(Dataset records)
☆ ☆ ☆
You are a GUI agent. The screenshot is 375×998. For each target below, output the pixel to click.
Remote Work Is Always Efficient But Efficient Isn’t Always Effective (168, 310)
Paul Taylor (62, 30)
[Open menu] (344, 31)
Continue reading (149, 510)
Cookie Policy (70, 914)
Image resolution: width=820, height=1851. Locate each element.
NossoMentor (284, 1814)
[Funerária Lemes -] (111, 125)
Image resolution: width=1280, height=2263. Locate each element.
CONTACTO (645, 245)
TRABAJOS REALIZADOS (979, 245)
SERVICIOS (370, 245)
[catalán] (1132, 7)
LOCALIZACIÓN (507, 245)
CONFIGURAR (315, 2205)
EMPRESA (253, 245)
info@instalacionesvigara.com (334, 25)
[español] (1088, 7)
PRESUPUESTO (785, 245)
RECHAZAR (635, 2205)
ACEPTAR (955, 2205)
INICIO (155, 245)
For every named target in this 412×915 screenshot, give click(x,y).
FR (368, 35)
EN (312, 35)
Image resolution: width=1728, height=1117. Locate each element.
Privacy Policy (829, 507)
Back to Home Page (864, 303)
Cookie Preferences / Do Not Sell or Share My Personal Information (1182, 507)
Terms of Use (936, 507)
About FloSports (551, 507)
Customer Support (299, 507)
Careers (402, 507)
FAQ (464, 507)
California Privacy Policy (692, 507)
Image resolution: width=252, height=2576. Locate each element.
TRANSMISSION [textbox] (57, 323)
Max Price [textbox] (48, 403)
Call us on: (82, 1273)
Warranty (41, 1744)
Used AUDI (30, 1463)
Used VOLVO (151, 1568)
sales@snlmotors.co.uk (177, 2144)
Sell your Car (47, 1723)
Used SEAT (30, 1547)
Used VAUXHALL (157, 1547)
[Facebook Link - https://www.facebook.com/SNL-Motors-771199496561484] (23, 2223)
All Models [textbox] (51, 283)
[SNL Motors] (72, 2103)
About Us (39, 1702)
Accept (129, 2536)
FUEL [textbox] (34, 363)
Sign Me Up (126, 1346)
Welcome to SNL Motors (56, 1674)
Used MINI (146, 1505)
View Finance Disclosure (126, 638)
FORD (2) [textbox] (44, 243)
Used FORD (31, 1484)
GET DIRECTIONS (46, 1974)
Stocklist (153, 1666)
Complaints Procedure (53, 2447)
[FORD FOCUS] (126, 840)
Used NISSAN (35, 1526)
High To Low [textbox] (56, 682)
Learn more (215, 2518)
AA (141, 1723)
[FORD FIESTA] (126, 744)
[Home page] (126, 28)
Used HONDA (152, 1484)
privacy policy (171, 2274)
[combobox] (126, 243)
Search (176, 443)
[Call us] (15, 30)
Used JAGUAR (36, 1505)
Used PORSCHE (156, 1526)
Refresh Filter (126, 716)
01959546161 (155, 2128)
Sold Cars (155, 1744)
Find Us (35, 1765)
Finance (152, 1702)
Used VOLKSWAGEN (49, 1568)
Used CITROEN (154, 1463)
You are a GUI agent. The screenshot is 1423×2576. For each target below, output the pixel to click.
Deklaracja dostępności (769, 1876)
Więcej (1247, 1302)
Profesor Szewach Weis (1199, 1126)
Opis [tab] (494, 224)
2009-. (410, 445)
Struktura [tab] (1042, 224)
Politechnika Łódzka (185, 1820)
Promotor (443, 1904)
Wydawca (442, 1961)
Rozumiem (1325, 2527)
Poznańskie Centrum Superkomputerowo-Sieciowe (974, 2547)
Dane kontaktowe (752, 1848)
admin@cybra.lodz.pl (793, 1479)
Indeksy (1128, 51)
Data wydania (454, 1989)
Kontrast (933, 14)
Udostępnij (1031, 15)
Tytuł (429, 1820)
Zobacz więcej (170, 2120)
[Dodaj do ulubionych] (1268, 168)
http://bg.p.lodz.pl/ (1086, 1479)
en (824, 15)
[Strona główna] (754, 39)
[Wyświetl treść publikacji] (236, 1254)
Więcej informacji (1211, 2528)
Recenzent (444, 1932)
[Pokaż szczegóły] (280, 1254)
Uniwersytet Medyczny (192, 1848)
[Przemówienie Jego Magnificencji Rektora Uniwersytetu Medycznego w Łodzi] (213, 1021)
☆ ☆ ☆
* [ABOUT THIS TASK]: Output the records above in full, with nothing altered.

* [EXERCISE RESULT]:
You are a GUI agent. The screenshot is 375×998. For each target below, output the pixel to click.
Remote Work Is Always Efficient But Efficient Isn’t Always Effective (168, 310)
Paul Taylor (62, 30)
[Open menu] (344, 31)
Continue reading (149, 510)
Cookie Policy (70, 914)
Image resolution: width=820, height=1851. Locate each element.
NossoMentor (284, 1814)
[Funerária Lemes -] (111, 125)
Image resolution: width=1280, height=2263. Locate each element.
CONTACTO (645, 245)
TRABAJOS REALIZADOS (979, 245)
SERVICIOS (370, 245)
[catalán] (1132, 7)
LOCALIZACIÓN (507, 245)
CONFIGURAR (315, 2205)
EMPRESA (253, 245)
info@instalacionesvigara.com (334, 25)
[español] (1088, 7)
PRESUPUESTO (785, 245)
RECHAZAR (635, 2205)
ACEPTAR (955, 2205)
INICIO (155, 245)
For every named target in this 412×915 screenshot, give click(x,y).
FR (368, 35)
EN (312, 35)
Image resolution: width=1728, height=1117. Locate each element.
Privacy Policy (829, 507)
Back to Home Page (864, 303)
Cookie Preferences / Do Not Sell or Share My Personal Information (1182, 507)
Terms of Use (936, 507)
About FloSports (551, 507)
Customer Support (299, 507)
Careers (402, 507)
FAQ (464, 507)
California Privacy Policy (692, 507)
Image resolution: width=252, height=2576. Locate each element.
TRANSMISSION [textbox] (57, 323)
Max Price [textbox] (48, 403)
Call us on: (82, 1273)
Warranty (41, 1744)
Used AUDI (30, 1463)
Used VOLVO (151, 1568)
sales@snlmotors.co.uk (177, 2144)
Sell your Car (47, 1723)
Used SEAT (30, 1547)
Used VAUXHALL (157, 1547)
[Facebook Link - https://www.facebook.com/SNL-Motors-771199496561484] (23, 2223)
All Models [textbox] (51, 283)
[SNL Motors] (72, 2103)
About Us (39, 1702)
Accept (129, 2536)
FUEL [textbox] (34, 363)
Sign Me Up (126, 1346)
Welcome to SNL Motors (56, 1674)
Used MINI (146, 1505)
View Finance Disclosure (126, 638)
FORD (2) [textbox] (44, 243)
Used FORD (31, 1484)
GET DIRECTIONS (46, 1974)
Stocklist (153, 1666)
Complaints Procedure (53, 2447)
[FORD FOCUS] (126, 840)
Used NISSAN (35, 1526)
High To Low [textbox] (56, 682)
Learn more (215, 2518)
AA (141, 1723)
[FORD FIESTA] (126, 744)
[Home page] (126, 28)
Used HONDA (152, 1484)
privacy policy (171, 2274)
[combobox] (126, 243)
Search (176, 443)
[Call us] (15, 30)
Used JAGUAR (36, 1505)
Used PORSCHE (156, 1526)
Refresh Filter (126, 716)
01959546161 (155, 2128)
Sold Cars (155, 1744)
Find Us (35, 1765)
Finance (152, 1702)
Used VOLKSWAGEN (49, 1568)
Used CITROEN (154, 1463)
You are a GUI agent. The screenshot is 1423×2576. For each target below, output the pixel to click.
Deklaracja dostępności (769, 1876)
Więcej (1247, 1302)
Profesor Szewach Weis (1199, 1126)
Opis [tab] (494, 224)
2009-. (410, 445)
Struktura [tab] (1042, 224)
Politechnika Łódzka (185, 1820)
Promotor (443, 1904)
Wydawca (442, 1961)
Rozumiem (1325, 2527)
Poznańskie Centrum Superkomputerowo-Sieciowe (974, 2547)
Dane kontaktowe (752, 1848)
admin@cybra.lodz.pl (793, 1479)
Indeksy (1128, 51)
Data wydania (454, 1989)
Kontrast (933, 14)
Udostępnij (1031, 15)
Tytuł (429, 1820)
Zobacz więcej (170, 2120)
[Dodaj do ulubionych] (1268, 168)
http://bg.p.lodz.pl/ (1086, 1479)
en (824, 15)
[Strona główna] (754, 39)
[Wyświetl treść publikacji] (236, 1254)
Więcej informacji (1211, 2528)
Recenzent (444, 1932)
[Pokaż szczegóły] (280, 1254)
Uniwersytet Medyczny (192, 1848)
[Przemówienie Jego Magnificencji Rektora Uniwersytetu Medycznego w Łodzi] (213, 1021)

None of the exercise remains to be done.